### WHAT TO WORK ON
Retype the lines below exactly, but only those from the line that has "Task: Click the day 16 bar in daily chart" through the line that has "Task: Open the Show Order Summary link". Omit every picture.

### RECORDS FOR PROCESSING
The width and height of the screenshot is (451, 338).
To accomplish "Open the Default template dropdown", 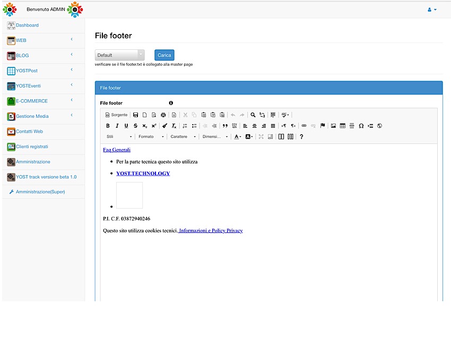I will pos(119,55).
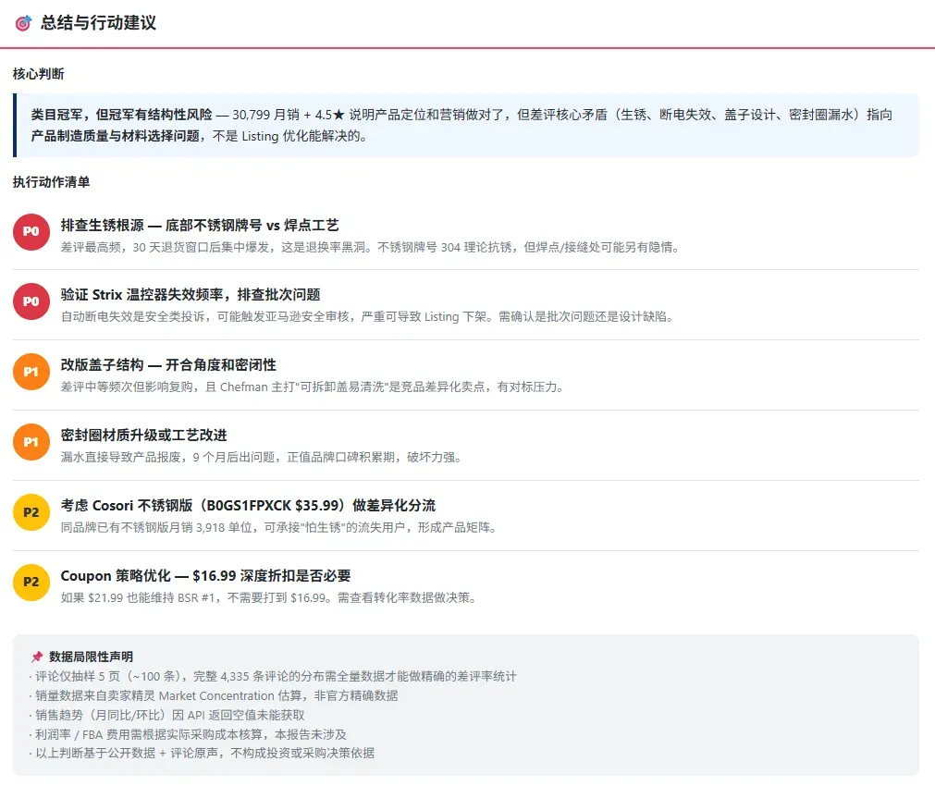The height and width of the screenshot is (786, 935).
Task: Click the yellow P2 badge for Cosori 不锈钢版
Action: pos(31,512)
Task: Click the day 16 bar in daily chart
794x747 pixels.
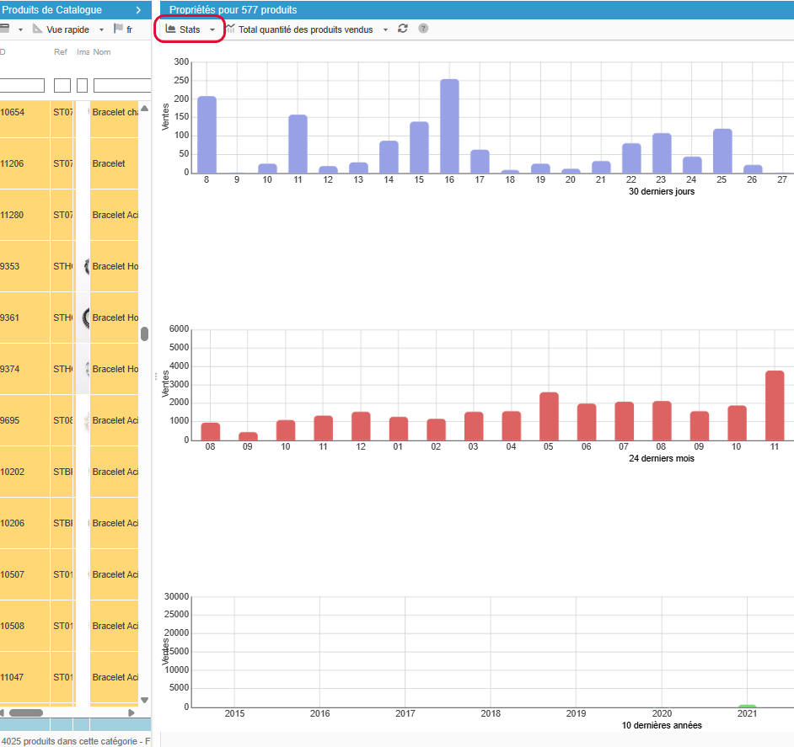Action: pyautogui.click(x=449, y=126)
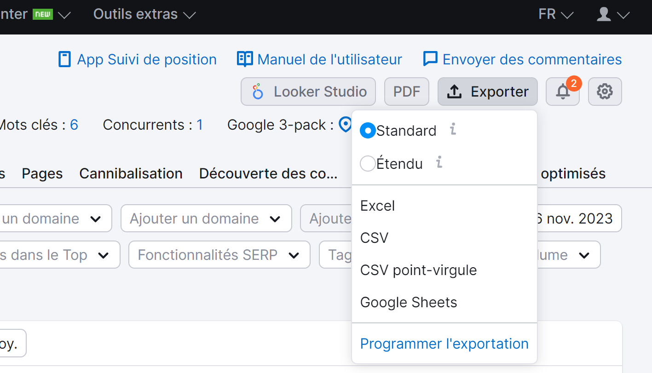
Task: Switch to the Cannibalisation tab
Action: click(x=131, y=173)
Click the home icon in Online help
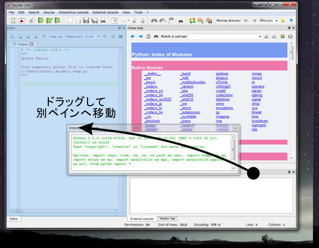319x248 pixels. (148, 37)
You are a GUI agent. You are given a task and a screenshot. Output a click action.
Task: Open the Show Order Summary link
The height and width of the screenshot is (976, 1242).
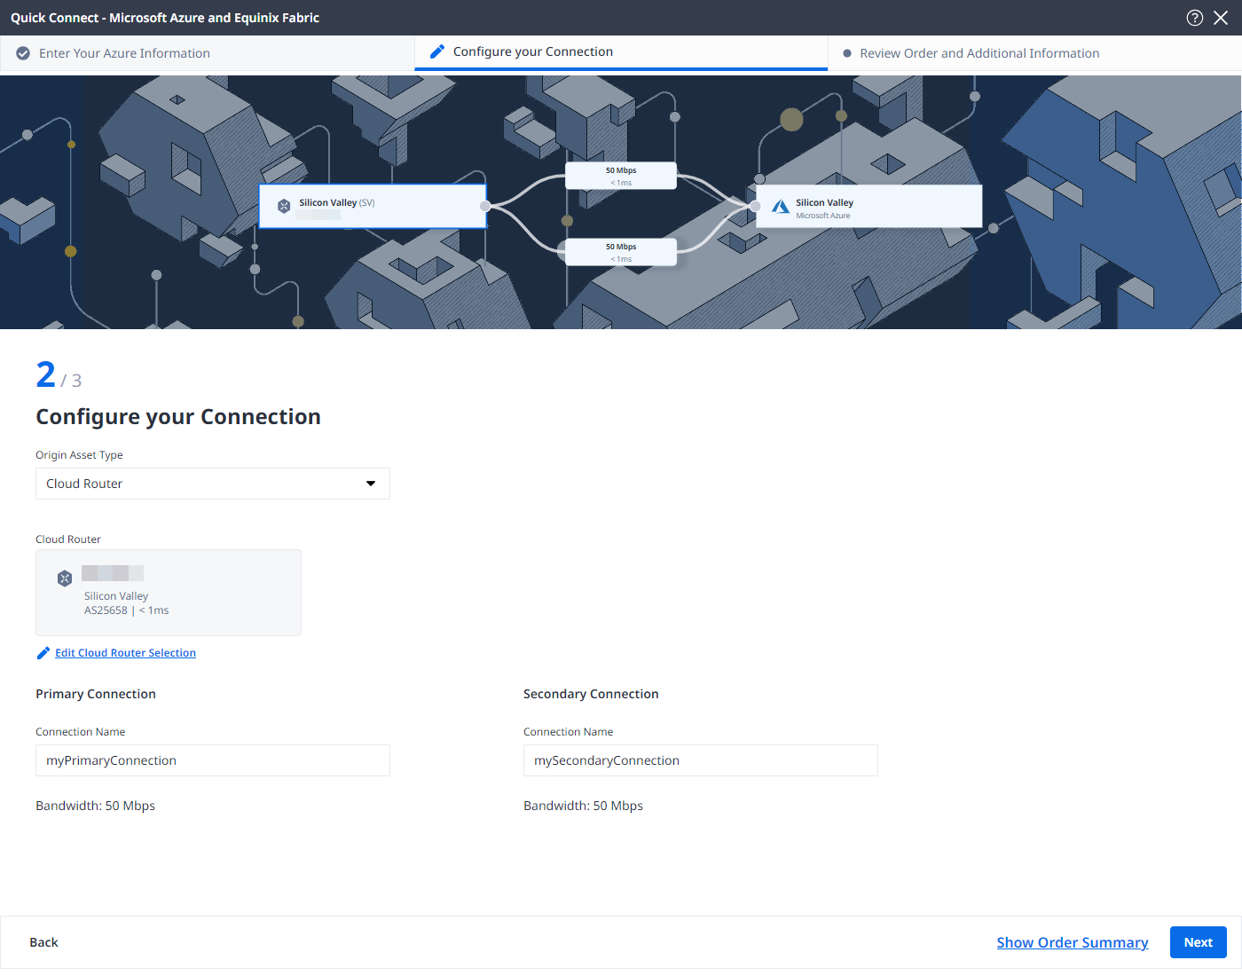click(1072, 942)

* * *

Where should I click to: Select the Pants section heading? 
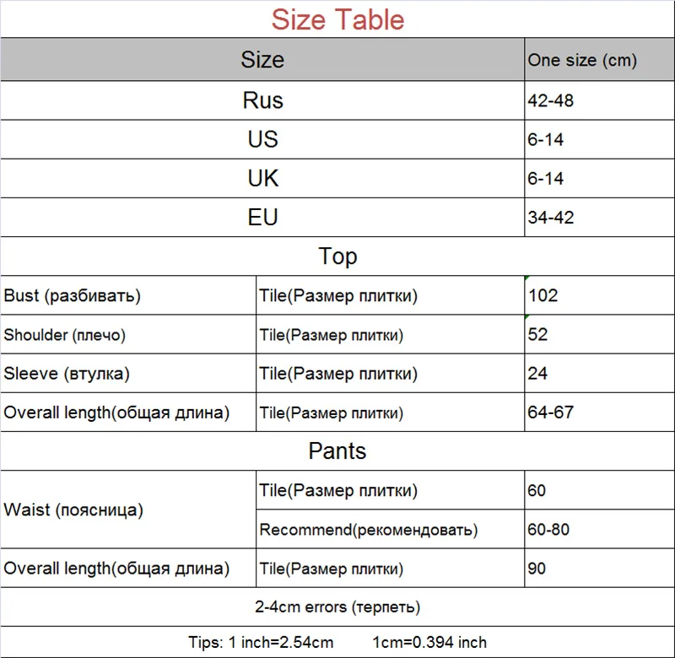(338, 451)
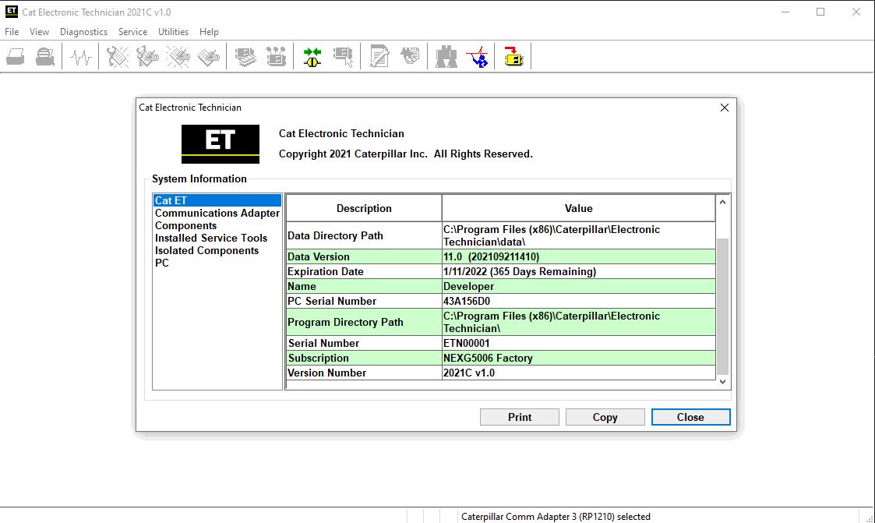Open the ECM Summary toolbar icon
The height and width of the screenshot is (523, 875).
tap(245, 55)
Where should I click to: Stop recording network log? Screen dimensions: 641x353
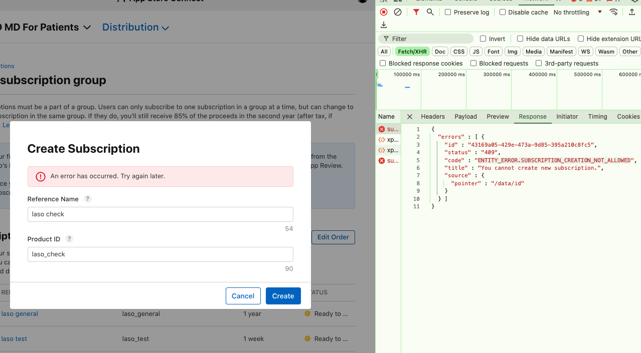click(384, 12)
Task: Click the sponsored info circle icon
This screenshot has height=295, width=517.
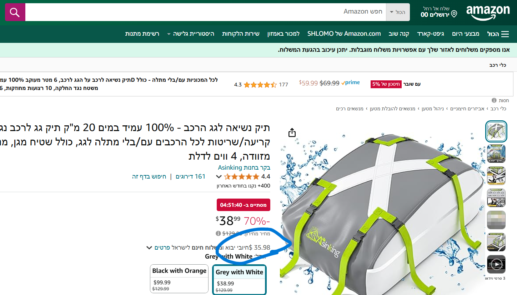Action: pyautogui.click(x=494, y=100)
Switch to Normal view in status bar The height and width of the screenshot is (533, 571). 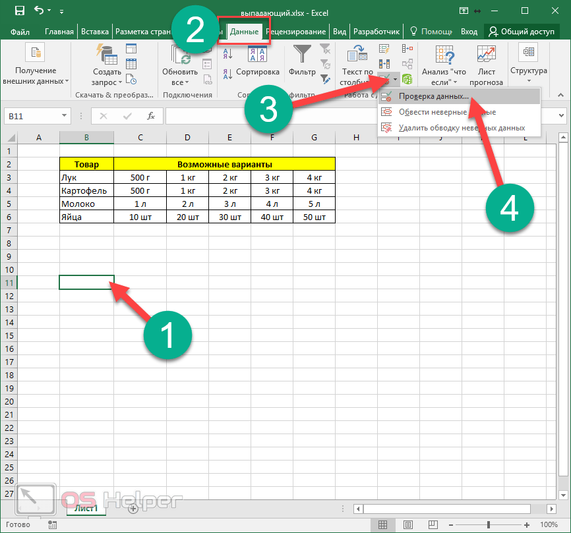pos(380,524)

### YOUR RESPONSE
Task: Click the day 16 bar in daily chart
794x747 pixels.
Action: pyautogui.click(x=449, y=126)
Task: Switch to the Cannibalisation tab
Action: click(x=131, y=173)
Click the home icon in Online help
319x248 pixels. (148, 37)
You are a GUI agent. You are given a task and a screenshot. Output a click action.
Task: Open the Show Order Summary link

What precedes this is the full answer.